▶ _Rijen bij opdracht_:
-*-

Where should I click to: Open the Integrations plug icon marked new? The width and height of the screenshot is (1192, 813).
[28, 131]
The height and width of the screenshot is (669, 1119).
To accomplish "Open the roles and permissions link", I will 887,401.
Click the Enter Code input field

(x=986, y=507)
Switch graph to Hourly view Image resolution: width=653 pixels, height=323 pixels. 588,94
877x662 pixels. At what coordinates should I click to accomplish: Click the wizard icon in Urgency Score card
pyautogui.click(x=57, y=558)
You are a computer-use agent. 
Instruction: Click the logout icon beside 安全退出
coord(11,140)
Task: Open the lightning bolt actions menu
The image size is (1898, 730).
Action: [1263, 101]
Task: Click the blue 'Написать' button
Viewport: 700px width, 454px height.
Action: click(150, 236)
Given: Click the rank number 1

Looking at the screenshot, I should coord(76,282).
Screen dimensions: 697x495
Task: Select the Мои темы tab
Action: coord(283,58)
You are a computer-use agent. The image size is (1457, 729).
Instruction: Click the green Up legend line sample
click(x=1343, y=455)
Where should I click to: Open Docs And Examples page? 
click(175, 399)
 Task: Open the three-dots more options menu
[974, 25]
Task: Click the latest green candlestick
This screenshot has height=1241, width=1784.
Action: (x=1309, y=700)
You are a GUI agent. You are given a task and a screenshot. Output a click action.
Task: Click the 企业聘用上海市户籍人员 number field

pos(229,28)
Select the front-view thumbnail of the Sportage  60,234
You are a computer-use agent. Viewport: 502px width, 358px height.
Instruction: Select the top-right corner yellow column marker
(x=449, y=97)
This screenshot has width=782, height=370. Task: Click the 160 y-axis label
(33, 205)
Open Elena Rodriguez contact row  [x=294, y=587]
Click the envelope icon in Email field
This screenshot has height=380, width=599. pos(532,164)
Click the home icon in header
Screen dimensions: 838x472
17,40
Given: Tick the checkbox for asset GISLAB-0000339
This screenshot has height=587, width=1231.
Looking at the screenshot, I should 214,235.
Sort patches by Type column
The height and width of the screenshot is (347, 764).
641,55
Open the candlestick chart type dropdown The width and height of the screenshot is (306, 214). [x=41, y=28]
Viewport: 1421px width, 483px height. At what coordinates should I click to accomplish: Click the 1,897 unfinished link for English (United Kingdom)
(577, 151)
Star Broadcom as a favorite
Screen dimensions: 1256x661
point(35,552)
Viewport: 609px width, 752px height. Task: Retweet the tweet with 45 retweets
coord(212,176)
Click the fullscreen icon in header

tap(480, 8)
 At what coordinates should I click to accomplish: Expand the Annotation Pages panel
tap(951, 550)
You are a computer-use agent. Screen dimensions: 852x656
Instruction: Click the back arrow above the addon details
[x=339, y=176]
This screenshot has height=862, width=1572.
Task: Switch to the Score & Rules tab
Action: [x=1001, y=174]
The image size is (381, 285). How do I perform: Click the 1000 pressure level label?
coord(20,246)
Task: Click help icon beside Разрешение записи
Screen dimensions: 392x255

-*-

▶ _Probleembeschrijving_: Schrijf alle rijen hierboven ongewijzigd over.

▶ _Antwoord op opgave_:
Where should I click to: Open the Integrations plug icon marked new? The width and height of the screenshot is (1192, 813).
[28, 131]
The height and width of the screenshot is (669, 1119).
To accomplish "Open the roles and permissions link", I will 887,401.
Click the Enter Code input field

(x=986, y=507)
Switch graph to Hourly view Image resolution: width=653 pixels, height=323 pixels. 588,94
877x662 pixels. At what coordinates should I click to accomplish: Click the wizard icon in Urgency Score card
pyautogui.click(x=57, y=558)
You are a computer-use agent. 
Instruction: Click the logout icon beside 安全退出
coord(11,140)
Task: Open the lightning bolt actions menu
The image size is (1898, 730).
Action: [1263, 101]
Task: Click the blue 'Написать' button
Viewport: 700px width, 454px height.
Action: click(150, 236)
Given: Click the rank number 1

Looking at the screenshot, I should coord(76,282).
Screen dimensions: 697x495
Task: Select the Мои темы tab
Action: coord(283,58)
You are a computer-use agent. The image size is (1457, 729).
Instruction: Click the green Up legend line sample
click(x=1343, y=455)
Where should I click to: Open Docs And Examples page? 
click(175, 399)
 Task: Open the three-dots more options menu
[974, 25]
Task: Click the latest green candlestick
This screenshot has height=1241, width=1784.
Action: (x=1309, y=700)
You are a GUI agent. You are given a task and a screenshot. Output a click action.
Task: Click the 企业聘用上海市户籍人员 number field

pos(229,28)
Select the front-view thumbnail of the Sportage  60,234
You are a computer-use agent. Viewport: 502px width, 358px height.
Instruction: Select the top-right corner yellow column marker
(x=449, y=97)
This screenshot has width=782, height=370. Task: Click the 160 y-axis label
(33, 205)
Open Elena Rodriguez contact row  [x=294, y=587]
Click the envelope icon in Email field
This screenshot has height=380, width=599. pos(532,164)
Click the home icon in header
Screen dimensions: 838x472
17,40
Given: Tick the checkbox for asset GISLAB-0000339
This screenshot has height=587, width=1231.
Looking at the screenshot, I should 214,235.
Sort patches by Type column
The height and width of the screenshot is (347, 764).
641,55
Open the candlestick chart type dropdown The width and height of the screenshot is (306, 214). [x=41, y=28]
Viewport: 1421px width, 483px height. At what coordinates should I click to accomplish: Click the 1,897 unfinished link for English (United Kingdom)
(577, 151)
Star Broadcom as a favorite
Screen dimensions: 1256x661
point(35,552)
Viewport: 609px width, 752px height. Task: Retweet the tweet with 45 retweets
coord(212,176)
Click the fullscreen icon in header

tap(480, 8)
 At what coordinates should I click to accomplish: Expand the Annotation Pages panel
tap(951, 550)
You are a computer-use agent. Screen dimensions: 852x656
Instruction: Click the back arrow above the addon details
[x=339, y=176]
This screenshot has height=862, width=1572.
Task: Switch to the Score & Rules tab
Action: [x=1001, y=174]
The image size is (381, 285). How do I perform: Click the 1000 pressure level label?
coord(20,246)
Task: Click help icon beside Разрешение записи
Screen dimensions: 392x255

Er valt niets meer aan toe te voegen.